As the business grows, it is necessary to plan which positions are long-term and stable professional fields and which are project-based and cyclical needs, so as to decide whether to set up full-time positions or hire partners.

8. Write at the end

Every bear market is a good time for construction. The alternating bull and bear cycles of crypto are like waves, and each wave will sweep more talents ashore. The bull market in the past two years has allowed more talents to come into contact with web3, participate in it, and stay to build.

Web3 is exciting for those who want to build the next generation of the Internet. This is an industry that is suitable for people who love challenges, have a slightly higher risk appetite, and like to work at a high pace:

“If you were alive during the Italian Renaissance, you would have wished you were in Florence. Being in Web3 is as exciting as the Florence of our time.”

Water and fire are in harmony, written at the end:

In the web3 world, the most terrifying marketing is the one who can create products. I was lucky enough to work with such a person once in the two years after I entered the industry, but I didn’t really understand this point until I reviewed it later. Amanda knows the marketing logic, but the essence is that Ethereum products are good, which is a prerequisite; good marketing is to find good products to sell and have a certain judgment ability, but top marketing is to be able to create products and sell them.
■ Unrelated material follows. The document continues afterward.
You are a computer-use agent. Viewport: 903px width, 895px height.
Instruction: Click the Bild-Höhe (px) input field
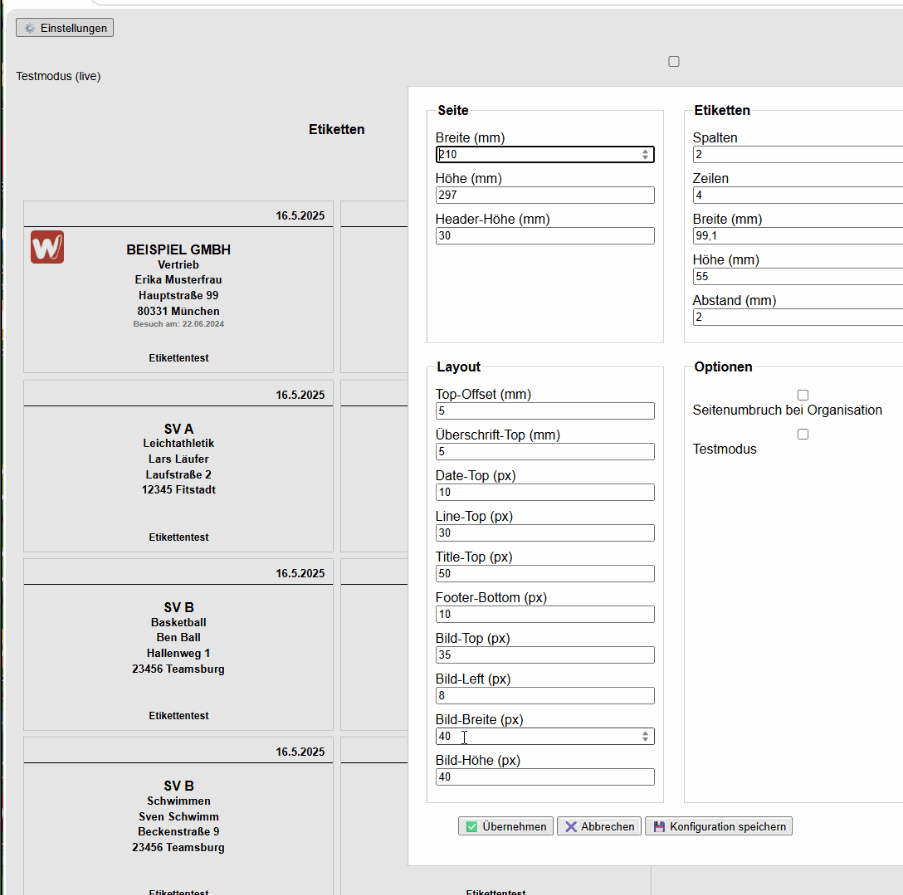(x=545, y=777)
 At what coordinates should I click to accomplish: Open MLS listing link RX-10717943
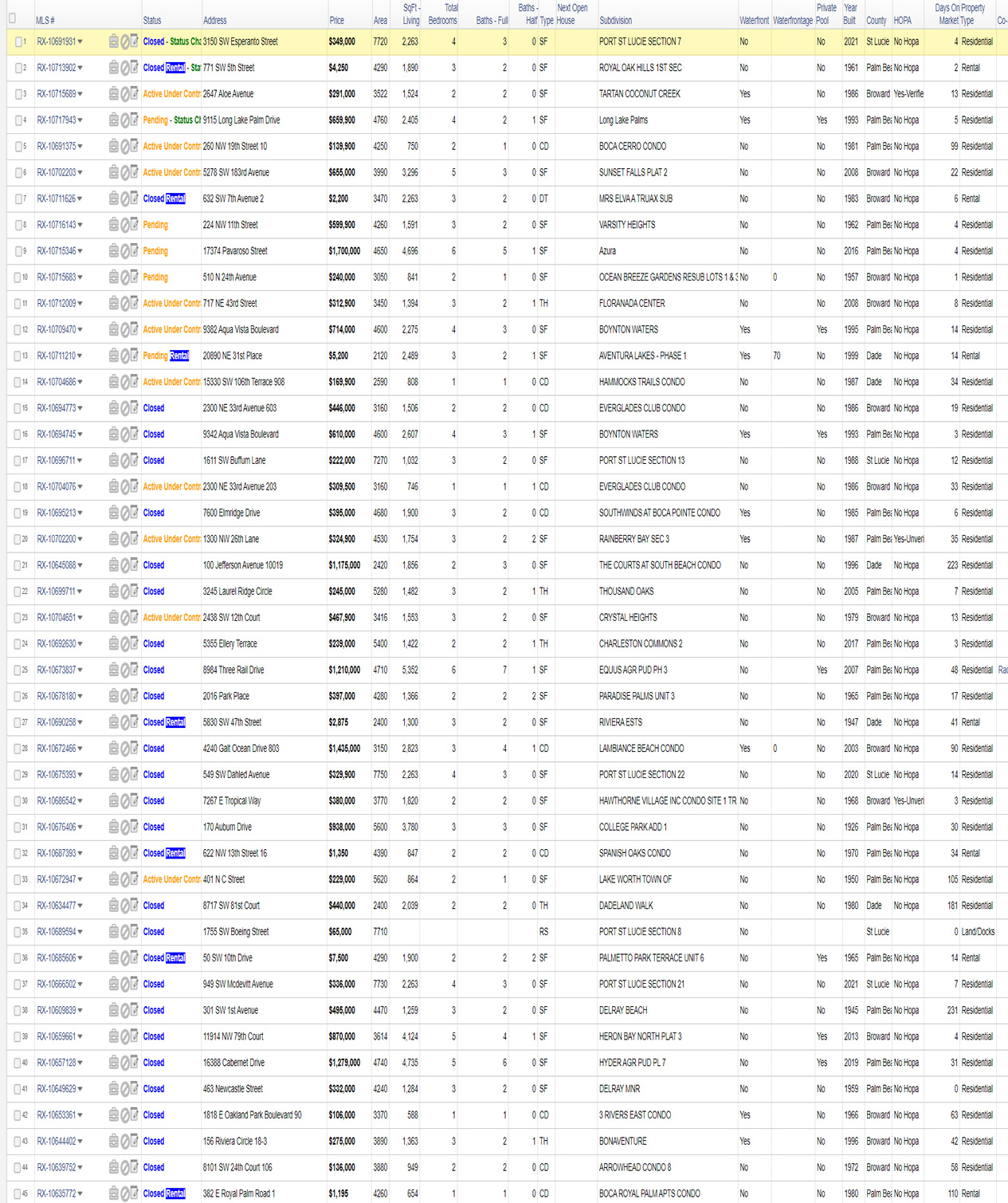pyautogui.click(x=56, y=120)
The core is still the mechanism of Ethereum itself. It was enough in that era, but it is completely insufficient now, because it is difficult for products like Bitcoin and Ethereum to appear again. Current products may have a bright spot in the short term, but if you want to run for a long time, the core still depends on the designer, not the operator or the market. The previous order was to rely on PR to drive operations, but the current order is that PR is only an auxiliary operation, and product-driven operations are the core, and economic models are designed around products. There are few operators with strong execution and experience, but they are not impossible to find or have no substitutes, but those with strong products are all at the founder level, and there is no way to make do with them. When a good product encounters different levels of operations, it is nothing more than a different development speed, but if the product is not good, top marketing can only extend its life for a short time unless the marketing adjusts the product.
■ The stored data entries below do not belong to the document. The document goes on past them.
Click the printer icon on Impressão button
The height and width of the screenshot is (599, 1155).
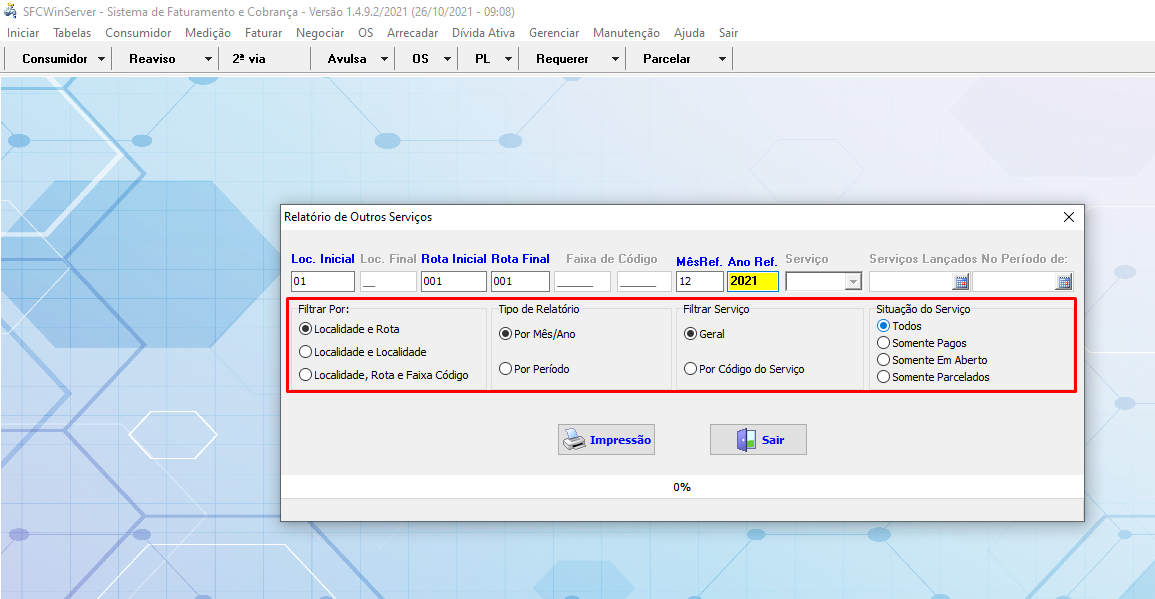tap(574, 440)
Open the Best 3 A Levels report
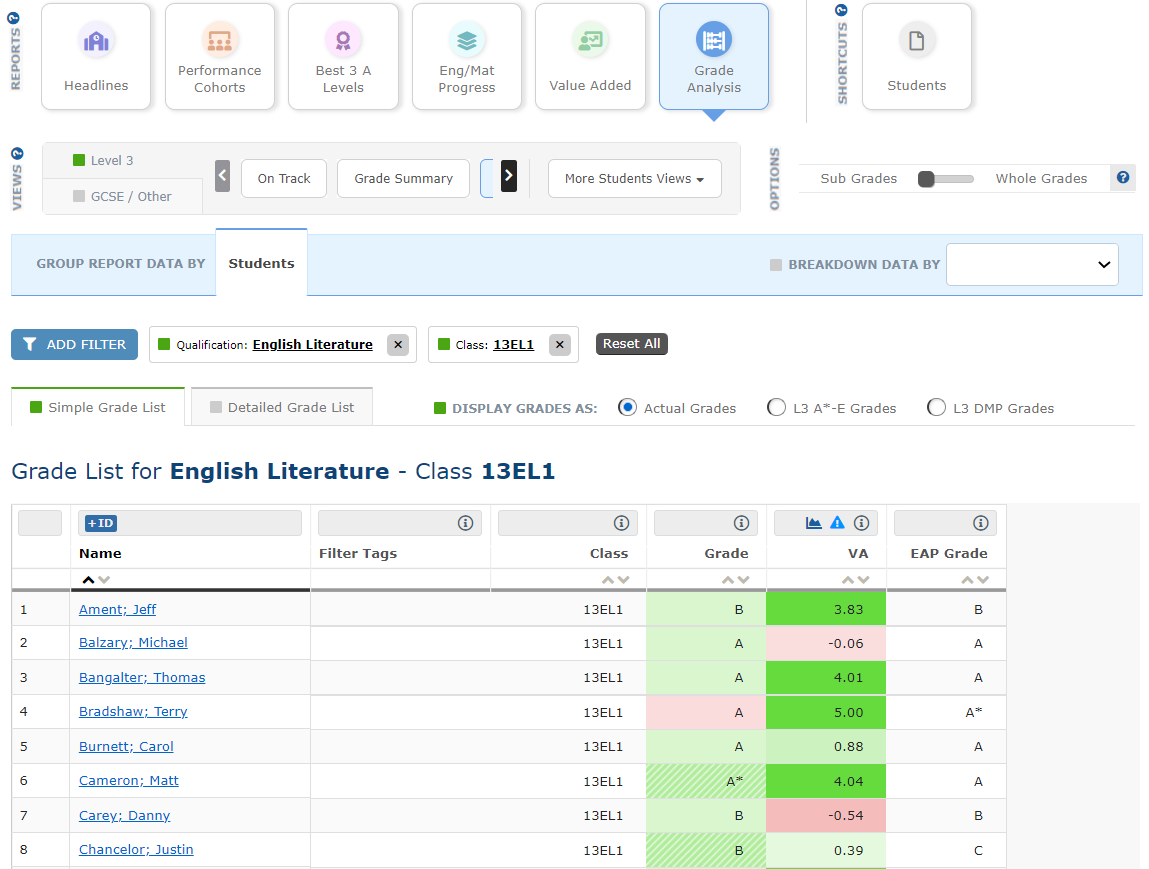This screenshot has height=869, width=1149. click(x=343, y=56)
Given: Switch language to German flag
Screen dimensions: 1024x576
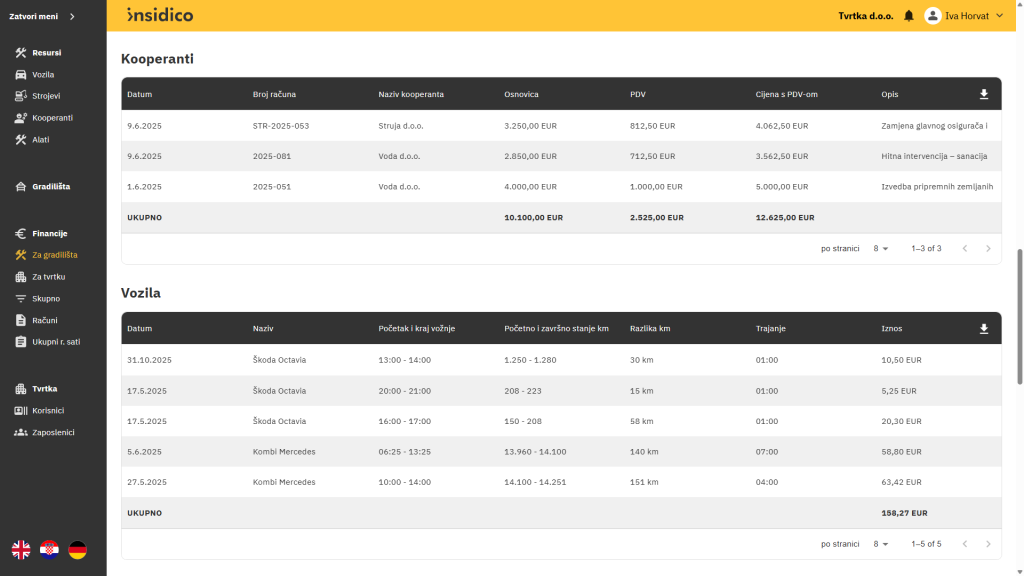Looking at the screenshot, I should tap(77, 549).
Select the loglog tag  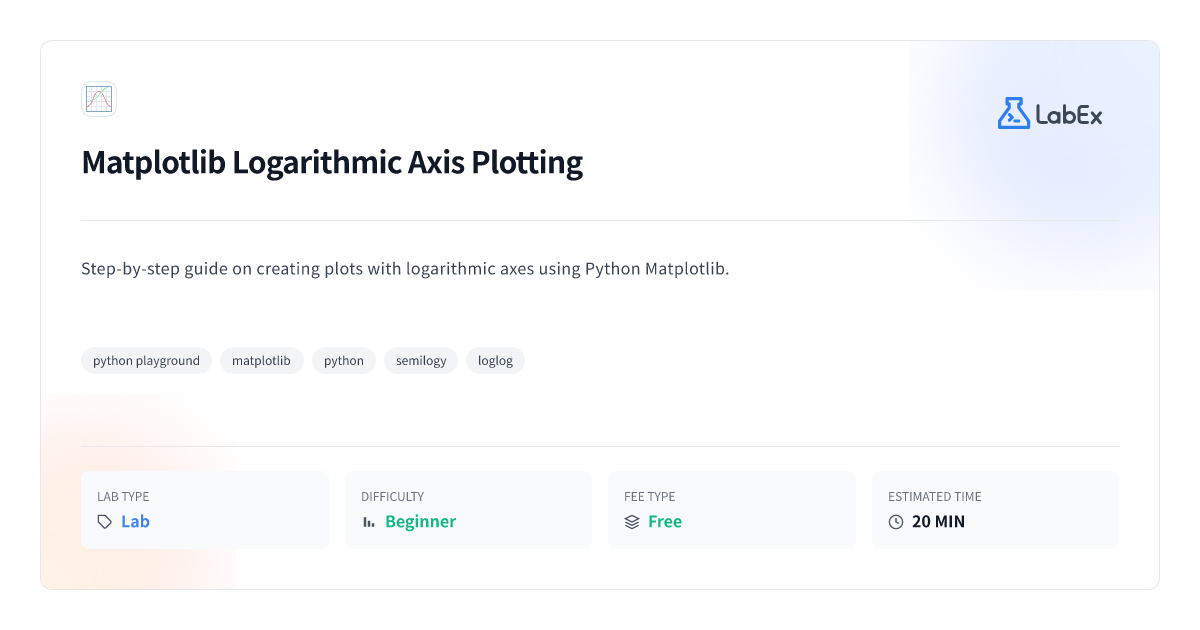click(495, 361)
The best people are those who can not only design products in a positive way and market them downward, but also adjust products through reverse marketing. Generally, such people are the ones who do projects themselves. However, many founders who are already doing projects do not necessarily have this quality. The aggregation of products, marketing and strategy is the operator. When the values ​​of these three things are aggregated and not separated, the project will not be too bad.